◆ Exercise instructions
The entries shown below should be output exactly as they appear.

Dataset entries:
== == ==

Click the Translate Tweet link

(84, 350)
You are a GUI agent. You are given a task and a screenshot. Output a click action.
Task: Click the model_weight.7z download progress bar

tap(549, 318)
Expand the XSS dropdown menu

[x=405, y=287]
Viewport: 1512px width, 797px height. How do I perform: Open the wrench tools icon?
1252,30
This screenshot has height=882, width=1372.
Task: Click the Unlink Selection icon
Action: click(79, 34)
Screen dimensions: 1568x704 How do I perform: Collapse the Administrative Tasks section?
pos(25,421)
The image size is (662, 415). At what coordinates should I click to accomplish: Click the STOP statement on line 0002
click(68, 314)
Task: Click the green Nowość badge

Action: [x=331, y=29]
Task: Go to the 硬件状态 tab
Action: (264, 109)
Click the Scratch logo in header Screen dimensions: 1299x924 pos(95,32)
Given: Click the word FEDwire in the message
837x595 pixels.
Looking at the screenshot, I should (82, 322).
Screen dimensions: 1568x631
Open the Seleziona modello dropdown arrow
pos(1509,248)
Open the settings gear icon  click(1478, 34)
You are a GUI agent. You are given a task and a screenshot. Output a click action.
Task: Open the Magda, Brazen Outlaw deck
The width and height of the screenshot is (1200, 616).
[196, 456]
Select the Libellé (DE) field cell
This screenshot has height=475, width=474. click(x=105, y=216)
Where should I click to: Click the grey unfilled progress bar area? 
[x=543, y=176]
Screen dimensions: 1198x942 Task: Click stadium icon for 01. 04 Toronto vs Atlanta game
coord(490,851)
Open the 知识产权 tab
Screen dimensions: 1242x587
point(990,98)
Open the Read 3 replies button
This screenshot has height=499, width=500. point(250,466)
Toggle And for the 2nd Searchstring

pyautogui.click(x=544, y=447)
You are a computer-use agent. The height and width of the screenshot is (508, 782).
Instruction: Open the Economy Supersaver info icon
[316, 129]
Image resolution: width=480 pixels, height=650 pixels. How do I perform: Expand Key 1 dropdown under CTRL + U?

== == ==

◆ Answer space
Click the Translate Tweet link

(84, 350)
You are a GUI agent. You are given a task and a screenshot. Output a click action.
Task: Click the model_weight.7z download progress bar

tap(549, 318)
Expand the XSS dropdown menu

[x=405, y=287]
Viewport: 1512px width, 797px height. How do I perform: Open the wrench tools icon?
1252,30
This screenshot has height=882, width=1372.
Task: Click the Unlink Selection icon
Action: click(79, 34)
Screen dimensions: 1568x704 How do I perform: Collapse the Administrative Tasks section?
pos(25,421)
The image size is (662, 415). At what coordinates should I click to accomplish: Click the STOP statement on line 0002
click(68, 314)
Task: Click the green Nowość badge

Action: [x=331, y=29]
Task: Go to the 硬件状态 tab
Action: (264, 109)
Click the Scratch logo in header Screen dimensions: 1299x924 pos(95,32)
Given: Click the word FEDwire in the message
837x595 pixels.
Looking at the screenshot, I should (82, 322).
Screen dimensions: 1568x631
Open the Seleziona modello dropdown arrow
pos(1509,248)
Open the settings gear icon  click(1478, 34)
You are a GUI agent. You are given a task and a screenshot. Output a click action.
Task: Open the Magda, Brazen Outlaw deck
The width and height of the screenshot is (1200, 616).
[196, 456]
Select the Libellé (DE) field cell
This screenshot has height=475, width=474. click(x=105, y=216)
Where should I click to: Click the grey unfilled progress bar area? 
[x=543, y=176]
Screen dimensions: 1198x942 Task: Click stadium icon for 01. 04 Toronto vs Atlanta game
coord(490,851)
Open the 知识产权 tab
Screen dimensions: 1242x587
point(990,98)
Open the Read 3 replies button
This screenshot has height=499, width=500. point(250,466)
Toggle And for the 2nd Searchstring

pyautogui.click(x=544, y=447)
You are a computer-use agent. The height and width of the screenshot is (508, 782).
Instruction: Open the Economy Supersaver info icon
[316, 129]
Image resolution: width=480 pixels, height=650 pixels. How do I perform: Expand Key 1 dropdown under CTRL + U?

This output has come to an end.